## WORK TO BE COMPLETED
Only the number is wanted: how many lines of the data contain "Edifício"?

Collected data
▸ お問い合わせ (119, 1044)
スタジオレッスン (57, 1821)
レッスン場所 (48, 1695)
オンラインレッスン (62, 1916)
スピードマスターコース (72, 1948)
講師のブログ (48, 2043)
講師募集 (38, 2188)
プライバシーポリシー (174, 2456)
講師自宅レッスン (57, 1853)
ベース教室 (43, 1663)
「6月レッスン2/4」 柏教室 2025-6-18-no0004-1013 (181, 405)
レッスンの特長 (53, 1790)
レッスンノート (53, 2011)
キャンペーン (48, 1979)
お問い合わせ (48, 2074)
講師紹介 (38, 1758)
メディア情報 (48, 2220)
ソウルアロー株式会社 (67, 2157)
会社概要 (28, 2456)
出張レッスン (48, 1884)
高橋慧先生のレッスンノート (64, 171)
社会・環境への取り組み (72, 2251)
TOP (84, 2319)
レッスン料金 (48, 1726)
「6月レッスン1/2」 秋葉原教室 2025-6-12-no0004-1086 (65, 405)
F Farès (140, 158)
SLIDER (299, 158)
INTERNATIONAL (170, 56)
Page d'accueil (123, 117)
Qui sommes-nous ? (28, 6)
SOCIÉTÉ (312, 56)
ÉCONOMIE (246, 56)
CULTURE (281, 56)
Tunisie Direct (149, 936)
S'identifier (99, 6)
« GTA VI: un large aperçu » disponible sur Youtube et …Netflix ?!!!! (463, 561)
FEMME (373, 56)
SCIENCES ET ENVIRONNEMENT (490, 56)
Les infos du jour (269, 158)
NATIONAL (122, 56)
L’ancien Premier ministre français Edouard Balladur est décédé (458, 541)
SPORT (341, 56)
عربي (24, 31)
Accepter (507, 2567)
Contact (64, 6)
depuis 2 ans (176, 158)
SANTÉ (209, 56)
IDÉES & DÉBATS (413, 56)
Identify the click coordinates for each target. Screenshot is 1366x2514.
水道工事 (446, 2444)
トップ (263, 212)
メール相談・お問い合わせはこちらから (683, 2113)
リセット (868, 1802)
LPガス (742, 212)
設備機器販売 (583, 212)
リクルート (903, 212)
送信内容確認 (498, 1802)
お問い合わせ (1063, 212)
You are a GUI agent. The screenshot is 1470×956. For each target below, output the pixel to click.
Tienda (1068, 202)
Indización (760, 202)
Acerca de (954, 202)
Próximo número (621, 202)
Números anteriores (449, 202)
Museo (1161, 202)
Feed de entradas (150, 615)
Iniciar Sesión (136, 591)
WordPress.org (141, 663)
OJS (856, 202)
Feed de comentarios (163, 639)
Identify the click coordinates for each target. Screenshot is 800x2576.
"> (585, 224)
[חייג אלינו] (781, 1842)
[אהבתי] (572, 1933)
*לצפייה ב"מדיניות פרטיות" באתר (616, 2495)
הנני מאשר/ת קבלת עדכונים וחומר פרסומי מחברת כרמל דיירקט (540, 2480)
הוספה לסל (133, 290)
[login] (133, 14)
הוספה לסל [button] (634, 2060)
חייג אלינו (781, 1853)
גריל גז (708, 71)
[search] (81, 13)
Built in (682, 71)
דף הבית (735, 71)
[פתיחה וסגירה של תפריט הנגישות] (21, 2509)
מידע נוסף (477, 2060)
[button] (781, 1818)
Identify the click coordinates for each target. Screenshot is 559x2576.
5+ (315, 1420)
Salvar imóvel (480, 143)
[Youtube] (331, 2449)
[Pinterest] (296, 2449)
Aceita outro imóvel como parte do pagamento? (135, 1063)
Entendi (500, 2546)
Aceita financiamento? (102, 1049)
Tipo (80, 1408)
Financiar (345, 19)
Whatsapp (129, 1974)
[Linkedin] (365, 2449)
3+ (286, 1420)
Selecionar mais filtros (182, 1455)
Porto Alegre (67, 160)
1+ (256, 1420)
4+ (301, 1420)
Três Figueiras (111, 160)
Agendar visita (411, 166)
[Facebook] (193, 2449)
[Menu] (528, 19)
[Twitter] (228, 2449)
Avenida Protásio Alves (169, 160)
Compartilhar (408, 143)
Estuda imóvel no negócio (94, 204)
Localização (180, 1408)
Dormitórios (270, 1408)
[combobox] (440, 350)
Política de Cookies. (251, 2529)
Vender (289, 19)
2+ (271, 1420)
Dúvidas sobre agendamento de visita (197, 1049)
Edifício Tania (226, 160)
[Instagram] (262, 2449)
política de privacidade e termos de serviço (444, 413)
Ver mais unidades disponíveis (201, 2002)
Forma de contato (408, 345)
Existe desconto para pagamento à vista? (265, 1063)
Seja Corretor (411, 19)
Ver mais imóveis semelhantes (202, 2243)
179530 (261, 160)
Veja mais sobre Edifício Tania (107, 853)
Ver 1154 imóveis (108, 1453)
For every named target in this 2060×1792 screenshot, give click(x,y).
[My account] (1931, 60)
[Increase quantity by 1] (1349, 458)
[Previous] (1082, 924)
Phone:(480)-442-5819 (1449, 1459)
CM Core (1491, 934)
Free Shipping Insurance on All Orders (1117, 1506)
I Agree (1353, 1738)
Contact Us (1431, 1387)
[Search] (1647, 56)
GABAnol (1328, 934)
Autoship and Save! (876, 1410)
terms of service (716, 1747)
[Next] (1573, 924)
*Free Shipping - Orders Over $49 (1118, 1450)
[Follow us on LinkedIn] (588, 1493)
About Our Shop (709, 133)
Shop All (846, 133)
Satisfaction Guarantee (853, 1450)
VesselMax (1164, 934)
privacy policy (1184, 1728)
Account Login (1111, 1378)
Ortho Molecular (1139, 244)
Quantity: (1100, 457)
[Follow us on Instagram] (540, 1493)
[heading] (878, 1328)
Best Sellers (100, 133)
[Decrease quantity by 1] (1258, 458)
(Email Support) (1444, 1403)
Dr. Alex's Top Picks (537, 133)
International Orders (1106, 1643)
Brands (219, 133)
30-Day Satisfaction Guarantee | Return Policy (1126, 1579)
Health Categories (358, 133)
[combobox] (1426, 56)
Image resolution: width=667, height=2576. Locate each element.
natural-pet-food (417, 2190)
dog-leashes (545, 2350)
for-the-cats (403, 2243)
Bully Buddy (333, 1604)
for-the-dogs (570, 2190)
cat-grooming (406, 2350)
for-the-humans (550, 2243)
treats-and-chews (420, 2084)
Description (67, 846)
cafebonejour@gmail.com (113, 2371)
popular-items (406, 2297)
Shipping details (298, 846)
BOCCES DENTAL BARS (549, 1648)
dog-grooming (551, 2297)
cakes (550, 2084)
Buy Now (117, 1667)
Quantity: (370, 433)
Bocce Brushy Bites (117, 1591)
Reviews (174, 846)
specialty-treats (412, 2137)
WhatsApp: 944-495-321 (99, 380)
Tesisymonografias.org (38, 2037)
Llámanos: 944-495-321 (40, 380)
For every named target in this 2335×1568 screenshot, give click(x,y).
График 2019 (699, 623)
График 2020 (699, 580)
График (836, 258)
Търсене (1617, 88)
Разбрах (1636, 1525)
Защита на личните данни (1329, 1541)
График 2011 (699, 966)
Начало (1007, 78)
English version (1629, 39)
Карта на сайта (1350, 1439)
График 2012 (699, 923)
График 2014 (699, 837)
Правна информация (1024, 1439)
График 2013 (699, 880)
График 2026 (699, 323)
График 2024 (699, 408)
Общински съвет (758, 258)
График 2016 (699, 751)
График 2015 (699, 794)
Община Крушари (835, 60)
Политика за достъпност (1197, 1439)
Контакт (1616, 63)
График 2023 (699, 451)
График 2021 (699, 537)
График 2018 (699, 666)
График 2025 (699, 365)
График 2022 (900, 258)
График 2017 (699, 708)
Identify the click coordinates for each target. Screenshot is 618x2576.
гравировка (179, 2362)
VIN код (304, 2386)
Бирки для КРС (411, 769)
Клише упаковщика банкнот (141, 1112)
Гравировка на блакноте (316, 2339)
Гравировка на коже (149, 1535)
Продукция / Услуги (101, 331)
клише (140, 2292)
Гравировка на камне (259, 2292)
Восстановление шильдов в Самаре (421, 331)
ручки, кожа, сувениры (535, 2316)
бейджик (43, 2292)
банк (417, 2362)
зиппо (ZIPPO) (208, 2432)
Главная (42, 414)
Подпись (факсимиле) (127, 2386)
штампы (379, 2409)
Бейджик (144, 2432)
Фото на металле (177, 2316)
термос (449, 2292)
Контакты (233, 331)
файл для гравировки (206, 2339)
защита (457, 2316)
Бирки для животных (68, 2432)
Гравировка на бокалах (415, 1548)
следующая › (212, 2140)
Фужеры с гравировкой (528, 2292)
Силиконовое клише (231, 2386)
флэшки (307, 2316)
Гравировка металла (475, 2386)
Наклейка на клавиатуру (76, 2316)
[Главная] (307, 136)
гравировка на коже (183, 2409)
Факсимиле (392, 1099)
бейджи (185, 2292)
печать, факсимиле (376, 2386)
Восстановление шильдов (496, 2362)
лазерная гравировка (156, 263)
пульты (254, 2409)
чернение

## SOLUTION TO THIS PROBLEM
2